Couple things that my boss and mentor have recommended that have helped me out so far:

1. End up in a shop where you can co-invest or have decent promote on deals

The name of the game is to learn in your early 20s with other people's capital and eventually be able to meaningfully contribute on deals. So when you are starting out make sure that you're learning a lot to eventually start doing your own deals and meeting the people (and more importantly keeping in contact with them) who are involved in the process. So lenders, GCs, D/E financiers, etc. By your early 30s you want to be at a shop, or start your own, where a significant part of your income is coming from deals, whether this is co-invest or promote. If this isn't the case, your experience and relationships will help you recruit to somewhere where your value creation on deals will be compensated accordingly. Something I wish I did was keep track of all the deals I had worked on (size, asset class, etc) for use in recruiting at other firms.

2. Specialization

A jack of all trades is a master of none. Early on it's fine to have a wide scope, but you eventually want to focus on a given geographical area and/or asset class. I know tons of people who have made millions being the student housing guy or the go-to MFR player in South Florida, even in tier 2 cities. If you catch a development opportunity outside of your expertise, go in on the project with someone who knows that asset class and/or area cold.

3. Macroeconomic trends

Coming from a finance background out of undergrad I was shocked at how many general contractors were not keeping up to date with the news. You should know any big events that will affect the CRE market and development timeline. Commodities pricing trends, interest rates, COL, you better know cold as they can make the difference between being on-time and on-budget versus an unprofitable project. This can save you in the pre-development process.

4. Construction Knowledge

You don't have to be Bob the Builder, but you should know enough about the construction process to where you can quickly look at a continuation sheet and know if something looks off. Never skimp on pre-closing soft costs, these can save you boatloads down the road. I remember one deal we severely under-budgeted on how expensive rock blasting would be due to lack of professional expertise, and it was an expensive lesson that easily could have been avoided. Know more than the average person, but know when you are out of your depth and need to defer to someone. When starting out with a GC or developer you haven't worked with before, monthly draw reviews from an outside 3rd party are worth the dough.
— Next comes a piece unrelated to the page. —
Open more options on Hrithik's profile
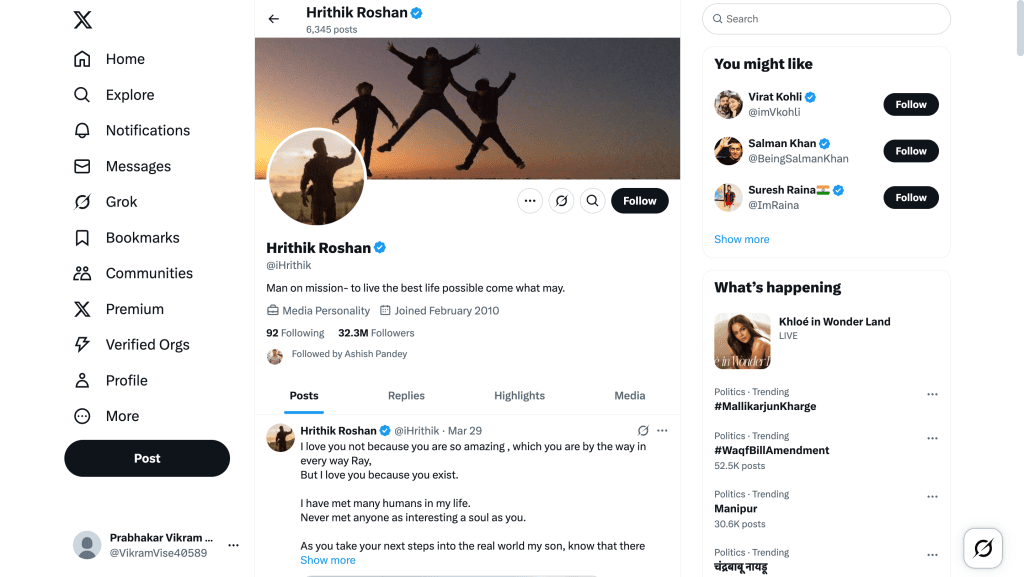1024x577 pixels. click(530, 201)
Besides that, keep up to date on national CRE news (WSJ, Bisnow and The Real Deal are good). A book I'd recommend that my old mentor gave me is 'Real Estate Finance and Investments Risks and Opportunities' by Linneman. Pretty dry read, thick as hell but teaches you everything you need to know. For easier, more enjoyable reads try 'The Real Estate Game' by Cruikshank and 'The New Kings of New York' by Weinrab. Know how to model waterfalls cold. Hope this helps

  • Analyst 1 in RE - Comm
Aug 12, 2022 - 11:09am

That's so helpful, thank you very much for all the points! Greatly appreciate it. Did you mean the 'New Kings of New York' by Adam Piore? Weinrab seems to write about a chess team? 

Aug 12, 2022 - 11:51am
CRE_Guy, what's your opinion? Comment below:

As someone currently in 20s in development, something that's helped me a lot is making sure I'm on the monthly pencil req reviews with my boss, owners construction rep, architect, and GC's PM. Takes about an hour or two and we go though all the sub back up logs and basically fact check the % completes and billing the GC has received from each trade. Will help when organizing the monthly draws (which include soft + financing costs) for the bank. You'll see how much money is spent each month which is a good indication of how your project is progressing (I.e. if there's not a lot of invoices this month, how come? Are trades behind on billing or do things need to speed up? Does it reflect the amount of work you've seen done in the field?).
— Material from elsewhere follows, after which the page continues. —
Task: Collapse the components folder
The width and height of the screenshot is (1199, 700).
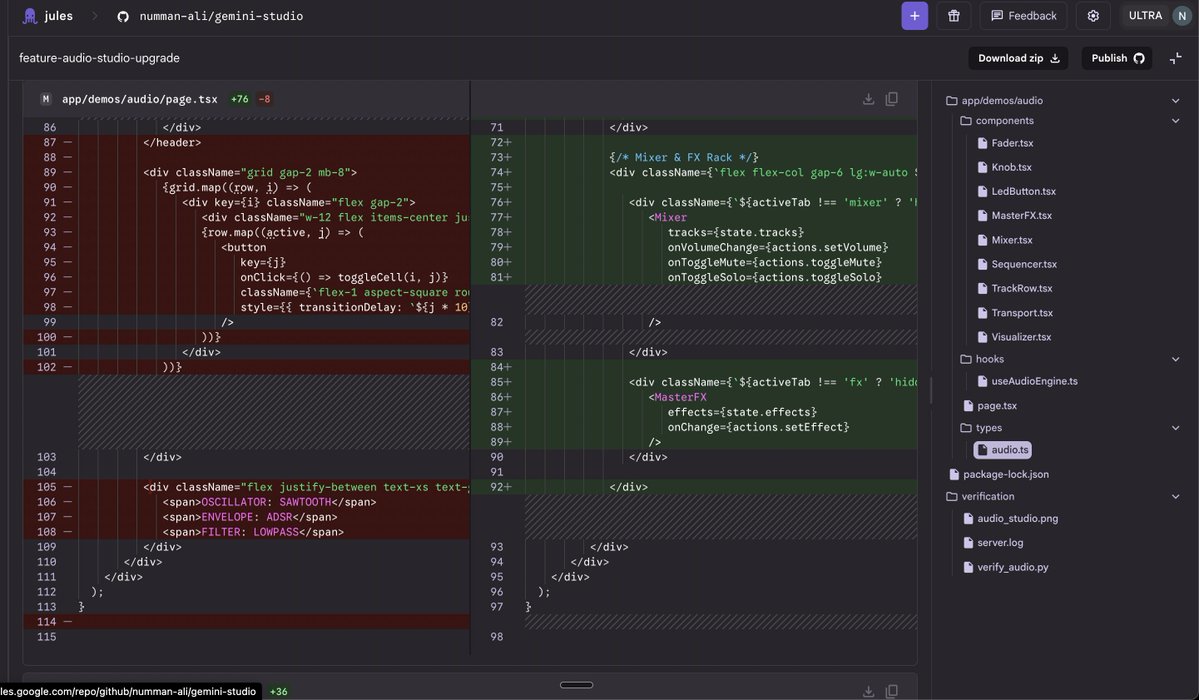Action: click(x=1174, y=118)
Pair this with weekly or bi-weekly site visits for OAC meetings, walk the buildings before the meeting if you can and bring a finish schedule to track progress on each trades floor by floor or however the construction is phased. Ask questions in the field. All this will help a lot with understanding the construction side of the business which I was (still am) lacking in when starting out, coming from the finance side of the industry before.

Aug 15, 2022 - 3:23pm
porkbellies, what's your opinion? Comment below:

I am currently trying to do this to some degree, but the development manager / project QB ends up taking the responsibility for most of the items you mentioned. Right now I'm just tasked with the underwriting really and it is sometimes hard to keep a grasp on the bigger picture and all the workstreams that lead to the end product.

Any suggestion in how to get more involved and not get brushed aside as the numbers guy?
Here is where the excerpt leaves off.